Excerpts from a dataset ▸
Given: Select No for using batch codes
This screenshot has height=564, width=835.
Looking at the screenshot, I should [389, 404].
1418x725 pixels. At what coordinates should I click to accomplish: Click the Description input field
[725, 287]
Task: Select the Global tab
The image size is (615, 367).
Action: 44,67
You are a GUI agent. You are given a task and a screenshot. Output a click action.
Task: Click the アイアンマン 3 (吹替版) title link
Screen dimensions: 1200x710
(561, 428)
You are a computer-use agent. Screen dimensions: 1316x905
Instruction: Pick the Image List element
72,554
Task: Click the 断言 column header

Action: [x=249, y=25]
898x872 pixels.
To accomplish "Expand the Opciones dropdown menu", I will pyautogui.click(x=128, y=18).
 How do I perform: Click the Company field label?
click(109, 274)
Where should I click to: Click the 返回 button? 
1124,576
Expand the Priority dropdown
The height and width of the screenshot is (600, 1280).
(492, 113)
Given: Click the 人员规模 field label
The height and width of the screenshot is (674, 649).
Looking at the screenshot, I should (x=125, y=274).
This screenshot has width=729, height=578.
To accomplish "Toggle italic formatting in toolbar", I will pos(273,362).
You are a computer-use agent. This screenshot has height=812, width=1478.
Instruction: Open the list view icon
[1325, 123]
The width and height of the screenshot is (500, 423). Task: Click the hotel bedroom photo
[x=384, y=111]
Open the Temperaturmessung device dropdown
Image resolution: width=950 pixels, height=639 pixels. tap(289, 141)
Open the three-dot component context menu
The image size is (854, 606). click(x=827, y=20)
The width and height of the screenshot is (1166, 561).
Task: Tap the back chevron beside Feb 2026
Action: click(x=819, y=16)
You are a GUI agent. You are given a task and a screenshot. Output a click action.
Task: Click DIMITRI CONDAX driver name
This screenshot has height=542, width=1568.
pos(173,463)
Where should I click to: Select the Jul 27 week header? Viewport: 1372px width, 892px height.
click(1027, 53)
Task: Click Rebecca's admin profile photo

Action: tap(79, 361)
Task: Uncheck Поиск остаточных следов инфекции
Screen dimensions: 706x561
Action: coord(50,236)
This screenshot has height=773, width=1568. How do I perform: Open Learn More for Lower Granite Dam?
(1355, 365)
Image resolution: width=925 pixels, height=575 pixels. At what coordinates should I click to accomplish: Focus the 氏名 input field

YOUR ASSIGNMENT ▸
Search the records for the word "will". Copy every line that has it.

ANSWER TO THIS PROBLEM ▸
To accomplish "Expand the Opciones dropdown menu", I will pyautogui.click(x=128, y=18).
To accomplish "Toggle italic formatting in toolbar", I will pos(273,362).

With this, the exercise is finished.